Equity in the numbers
The surge in Hispanic prevalence wasn’t evidence of epidemic; it was evidence of equity. For decades, minority children were underdiagnosed, their families underserved. Surveillance corrected that imbalance. By 2022, Hispanic prevalence approached parity with White children, proving that when systems look, disparities shrink. That’s the slope we must defend. The numbers are not just epidemiology; they are moral testimony.
The politics of unreasonable doubt
And here’s the irony: The chart that rebukes conspiracy rhetoric was published in The Wall Street Journal, the conservative newspaper of choice. Rupert Murdoch’s flagship. Not exactly a bastion of progressive epidemiology. Not part of any imagined “deep state.” Just data. Just graphics. Just truth.
Robert Kennedy Jr. and Donald Trump tend to focus less on data and more on public sentiment. They often use uncertainty to raise doubts and portray established diagnostic conclusions as questionable. Their messaging extends beyond skepticism about vaccines and reflects a broader challenge to established sources of information.
When they call autism a “manufactured epidemic,” they erase every child I’ve ever diagnosed in Phoenix. When they call surveillance “government overreach,” they undermine the very systems that protect our most vulnerable.
This isn’t about politics. It’s about presence. It’s about the slope. It’s about the children who were invisible until surveillance made them visible.
A call to clinicians and coalitions
Clinicians cannot stand alone. Legislators must fund surveillance. Families must demand it. And editors must publish it without sanitization. The slope is not just epidemiology; it is moral infrastructure.
If we allow populist rhetoric to erode it, we will return to the era of invisibility. That is a betrayal of every child whose diagnosis was hard-won. Surveillance is not optional. It is the scaffolding of dignity.
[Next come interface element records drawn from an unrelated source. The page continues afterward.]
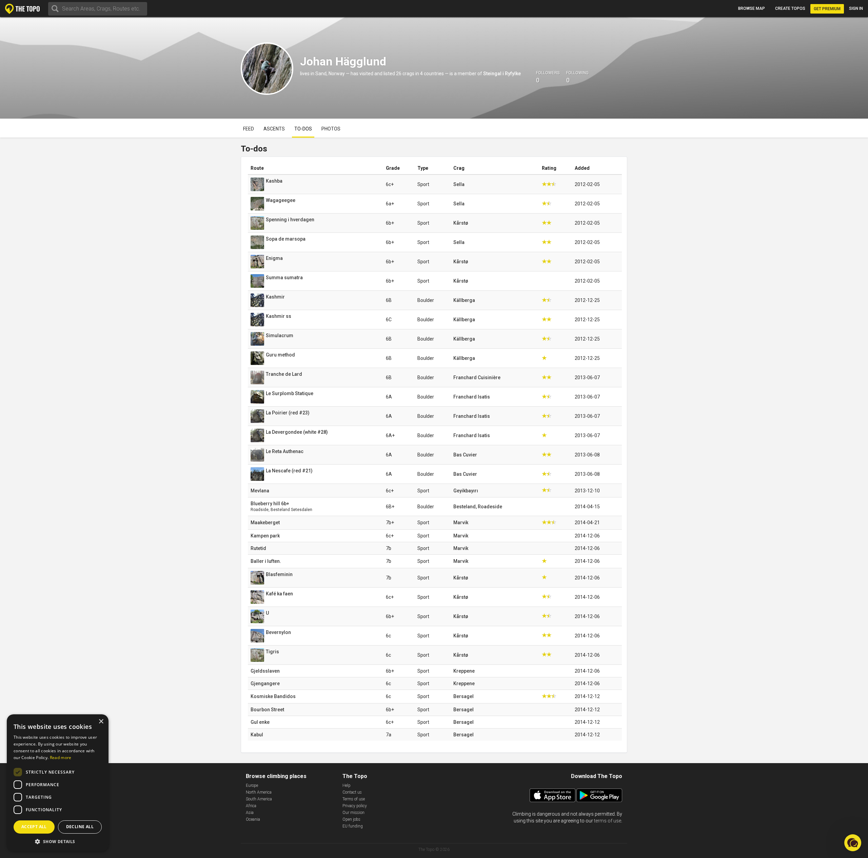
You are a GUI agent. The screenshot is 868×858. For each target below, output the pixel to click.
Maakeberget (265, 522)
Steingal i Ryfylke (502, 73)
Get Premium (827, 8)
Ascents (274, 128)
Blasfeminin (279, 574)
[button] (58, 841)
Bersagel (463, 696)
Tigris (272, 651)
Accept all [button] (34, 827)
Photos (330, 128)
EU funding (352, 826)
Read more (61, 757)
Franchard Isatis (471, 397)
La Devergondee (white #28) (297, 432)
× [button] (100, 721)
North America (259, 792)
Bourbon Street (267, 709)
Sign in (856, 8)
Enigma (274, 258)
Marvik (460, 522)
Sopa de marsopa (285, 239)
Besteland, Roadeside (477, 506)
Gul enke (260, 722)
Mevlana (260, 490)
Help (346, 785)
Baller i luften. (266, 561)
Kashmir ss (278, 316)
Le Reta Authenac (284, 451)
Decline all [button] (80, 827)
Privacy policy (354, 805)
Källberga (464, 300)
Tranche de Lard (284, 374)
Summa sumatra (284, 277)
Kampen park (265, 535)
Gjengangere (265, 683)
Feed (248, 128)
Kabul (257, 734)
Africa (251, 805)
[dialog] (57, 782)
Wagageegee (280, 200)
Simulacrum (279, 335)
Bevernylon (278, 632)
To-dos (303, 128)
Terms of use (353, 799)
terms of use (607, 820)
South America (259, 799)
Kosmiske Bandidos (273, 696)
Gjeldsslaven (265, 671)
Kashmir (275, 297)
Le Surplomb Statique (289, 393)
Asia (250, 812)
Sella (459, 184)
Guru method (280, 355)
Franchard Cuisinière (476, 377)
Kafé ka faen (279, 593)
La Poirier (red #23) (288, 412)
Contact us (352, 792)
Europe (252, 785)
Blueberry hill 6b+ (270, 503)
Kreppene (464, 671)
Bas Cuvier (465, 454)
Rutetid (258, 548)
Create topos (790, 8)
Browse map (751, 8)
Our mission (353, 812)
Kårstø (460, 223)
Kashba (274, 181)
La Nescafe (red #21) (289, 470)
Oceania (253, 819)
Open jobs (351, 819)
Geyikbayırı (465, 490)
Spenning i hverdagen (290, 219)
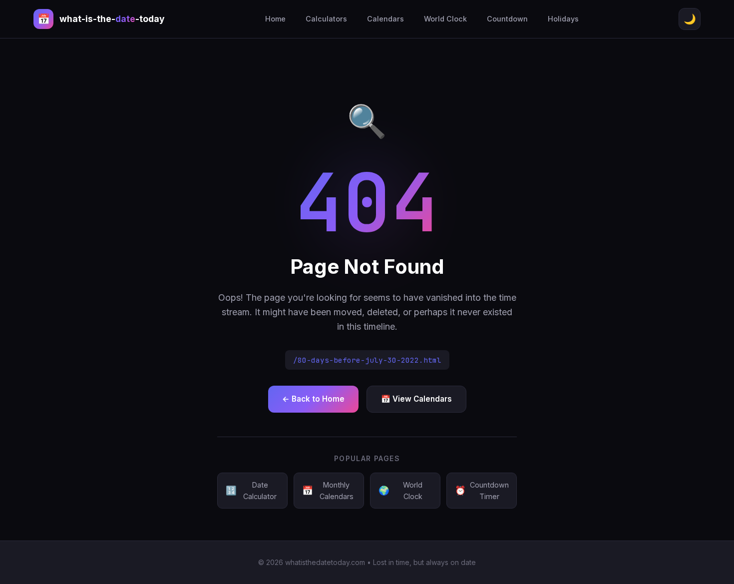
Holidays (563, 18)
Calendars (385, 18)
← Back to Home (313, 399)
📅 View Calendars (416, 399)
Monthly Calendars (328, 491)
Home (275, 18)
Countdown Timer (482, 491)
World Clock (445, 18)
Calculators (326, 18)
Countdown (507, 18)
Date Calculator (251, 491)
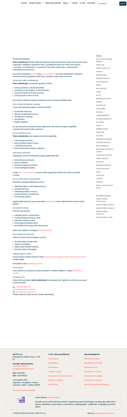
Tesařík (99, 178)
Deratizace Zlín (90, 367)
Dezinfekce (53, 367)
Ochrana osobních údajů (24, 390)
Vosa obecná (102, 82)
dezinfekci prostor (34, 263)
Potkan (99, 71)
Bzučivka (100, 162)
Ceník (74, 3)
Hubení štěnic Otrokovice (102, 200)
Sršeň (98, 92)
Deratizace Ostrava (93, 371)
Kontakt (91, 3)
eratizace (43, 324)
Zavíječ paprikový (103, 119)
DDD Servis (53, 384)
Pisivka (99, 102)
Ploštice (99, 182)
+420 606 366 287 (22, 287)
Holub (98, 125)
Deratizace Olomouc (93, 380)
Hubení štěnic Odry (104, 217)
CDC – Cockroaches (26, 172)
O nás (82, 3)
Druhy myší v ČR (103, 68)
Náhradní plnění (53, 3)
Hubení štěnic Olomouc (102, 212)
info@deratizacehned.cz (25, 289)
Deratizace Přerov (92, 358)
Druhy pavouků (102, 168)
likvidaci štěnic (50, 257)
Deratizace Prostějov (93, 376)
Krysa (98, 172)
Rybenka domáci (103, 98)
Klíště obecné (102, 158)
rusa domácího (48, 74)
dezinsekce (50, 201)
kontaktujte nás (70, 330)
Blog (65, 3)
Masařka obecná (103, 165)
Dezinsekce (53, 363)
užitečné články (45, 230)
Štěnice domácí (103, 78)
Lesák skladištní (103, 115)
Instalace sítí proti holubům (60, 376)
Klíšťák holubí (102, 129)
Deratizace (53, 358)
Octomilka (100, 108)
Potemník (100, 132)
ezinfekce (31, 324)
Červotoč (100, 175)
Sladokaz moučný (104, 155)
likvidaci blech (63, 257)
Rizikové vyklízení (56, 380)
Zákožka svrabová (104, 139)
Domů (24, 3)
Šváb (98, 85)
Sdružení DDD (53, 397)
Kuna (98, 95)
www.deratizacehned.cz (25, 292)
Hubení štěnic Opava (105, 208)
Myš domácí (101, 75)
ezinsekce (21, 324)
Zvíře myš (100, 65)
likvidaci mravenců (78, 257)
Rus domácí (101, 88)
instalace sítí (32, 326)
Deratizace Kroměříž (93, 363)
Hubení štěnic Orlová (105, 205)
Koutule (99, 135)
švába (34, 74)
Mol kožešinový (102, 146)
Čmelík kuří (101, 105)
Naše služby (35, 3)
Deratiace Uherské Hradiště (96, 384)
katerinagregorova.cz (104, 413)
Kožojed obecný (103, 142)
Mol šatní (100, 122)
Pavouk (99, 112)
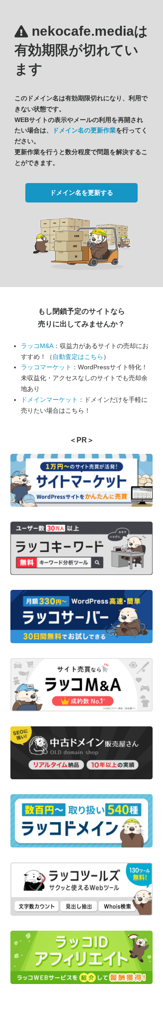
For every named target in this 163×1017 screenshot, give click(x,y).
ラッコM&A (37, 345)
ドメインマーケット (49, 399)
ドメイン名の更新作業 (84, 130)
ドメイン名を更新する (81, 192)
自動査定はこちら (78, 356)
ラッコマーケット (46, 367)
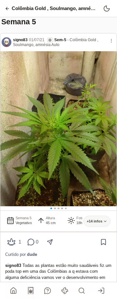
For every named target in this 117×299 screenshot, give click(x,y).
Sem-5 (60, 40)
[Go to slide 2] (55, 208)
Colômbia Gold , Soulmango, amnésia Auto (55, 42)
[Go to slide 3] (58, 208)
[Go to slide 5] (66, 208)
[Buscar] (82, 290)
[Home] (13, 290)
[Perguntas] (48, 290)
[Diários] (30, 290)
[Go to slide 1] (51, 208)
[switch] (106, 8)
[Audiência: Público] (50, 40)
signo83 (20, 40)
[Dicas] (64, 290)
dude (32, 254)
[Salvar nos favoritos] (103, 242)
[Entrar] (101, 290)
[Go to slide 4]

We must defend the slope. Not as data, but as presence. Not as prevalence, but as justice. Because if we don’t, the next chart won’t show prevalence. It will show erasure. And history will not forgive us for silence.
Ronald L. Lindsay is a retired developmental-behavioral pediatrician whose career spanned military service, academic leadership, and public health reform. His professional trajectory, detailed on LinkedIn, reflects a lifelong commitment to advancing neurodevelopmental science and equitable systems of care.
Dr. Lindsay’s research has appeared in leading journals, including The New England Journal of Medicine, The American Journal of Psychiatry, Archives of General Psychiatry, The Journal of Child and Adolescent Psychopharmacology, and Clinical Pediatrics. His NIH-funded work with the Research Units on Pediatric Psychopharmacology (RUPP) Network helped define evidence-based approaches to autism and related developmental disorders.
As medical director of the Nisonger Center at The Ohio State University, he led the Leadership Education in Neurodevelopmental and Related Disabilities (LEND) Program, training future leaders in interdisciplinary care. His Ohio Rural DBP Clinic Initiative earned national recognition for expanding access in underserved counties, and at Madigan Army Medical Center, he founded Joint Base Lewis-McChord (JBLM) CARES, a $10 million autism resource center for military families.
Dr. Lindsay’s scholarship, profiled on ResearchGate and Doximity, extends across seventeen peer-reviewed articles, eleven book chapters, and forty-five invited lectures, as well as contributions to major academic publishers such as Oxford University Press and McGraw-Hill. His memoir-in-progress, The Quiet Architect, threads testimony, resistance, and civic duty into a reckoning with systems retreat.